The poorest countries need tariff walls to protect them from international competition
 
 
“EMBRACING globalisation,” according to Gordon Brown in his CBI speech on Monday night, “is the best way to growth, jobs and prosperity.” Looking at the facts, however, might prompt a rather different response: is globalisation, once thought unstoppable, actually now in decline?

Politically, the acrimonious collapse of the Hong Kong World Trade Organisation negotiations in December, the stranding of the so-called Doha development round, and the increasing resistance to the Washington Consensus by which the international financial institutions have dominated the last century, all suggest the first stirrings of a shift to a new world order. This is also reflected in the downturn of global foreign direct investment, which fell 41 per cent in 2001, 13 per cent in 2002 and another 12 per cent in 2003. 
 
There are other uncomfortable facts. First, a system that has given unprecedented power to today’s private global capitalists to scour the world for the highest profit return has led to a drastic hollowing out of the manufacturing base of the US-UK economies. This has led to a current account deficit in the US now approaching 7 per cent of GDP and to net foreign debt of over trillion, a colossal 40 per cent of US GDP and still rising.
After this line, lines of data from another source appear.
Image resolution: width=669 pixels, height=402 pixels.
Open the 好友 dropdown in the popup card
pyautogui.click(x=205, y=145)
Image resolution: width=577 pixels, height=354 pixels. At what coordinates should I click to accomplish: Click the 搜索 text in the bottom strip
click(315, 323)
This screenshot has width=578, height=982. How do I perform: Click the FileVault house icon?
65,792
This is unsustainable. In the UK we are losing 130,000 manufacturing jobs a year. Thirty years ago only a fifth of manufactured goods sold in the UK were made abroad; today it is 60 per cent and rising. No economy can survive on the service sector and high tech alone.

The conventional answer is to move up-market to counter the sucking-out of manufacturing jobs to China and other fast-developing countries. But this won’t work either. While information technology and call-centre jobs were the first to move to Asia, the trend is now spreading to areas long thought to be safe from outsourcing, such as financial services, legal servicesand even the media. The unpalatable fact is that China and India are already competing both with very low wages and in high tech as well.
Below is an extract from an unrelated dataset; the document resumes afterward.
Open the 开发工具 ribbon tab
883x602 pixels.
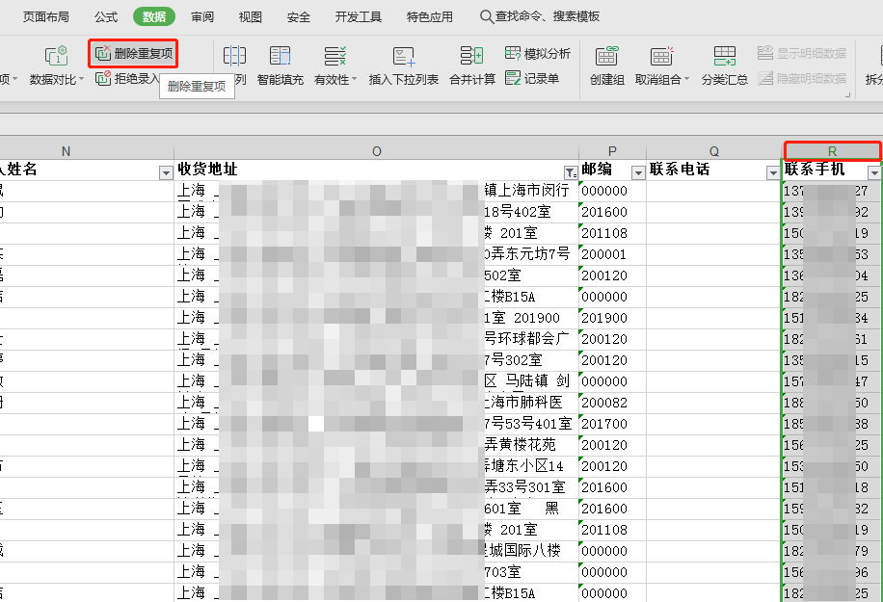(358, 16)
The Chinese share of GDP devoted to research and development is growing 10 per cent a year, while Europe’s is virtually stagnant (0.02 per cent). That’s why in the US, as in the UK, there has been no net job creation in high-productivity sectors. The jobs created are in lower-paid public and private services that cannot be traded internationally. But the average pay in many of them — retail sales, customer services, cashiers — is below the poverty line for a family of four.

Secondly, the global economy has not improved economic performance. Since 1980 world GDP has grown only slightly more than half as fast as it did in the period before 1980. And in some respects its impacts have been quite malign.

Joseph Stiglitz, as chief economist at the World Bank, identified the uncontrolled flow of “hot money” as the main culprit of the East Asian tiger economy crisis of 1997-98, since footloose capital so often generates instability. The same instability of a global economy operating to a single set of monetary criteria lies behind the recurrent crises in Mexico, Argentina, South Korea, Indonesia and Brazil.

For the poorer developing countries the impact has been stark. The share of global income of the poorest fifth of the world has actually halved since 1960 to a paltry 1.1 per cent today. World inequality has grown drastically. The richest 20 countries now have 125 times higher GDP per head than the 20 poorest countries.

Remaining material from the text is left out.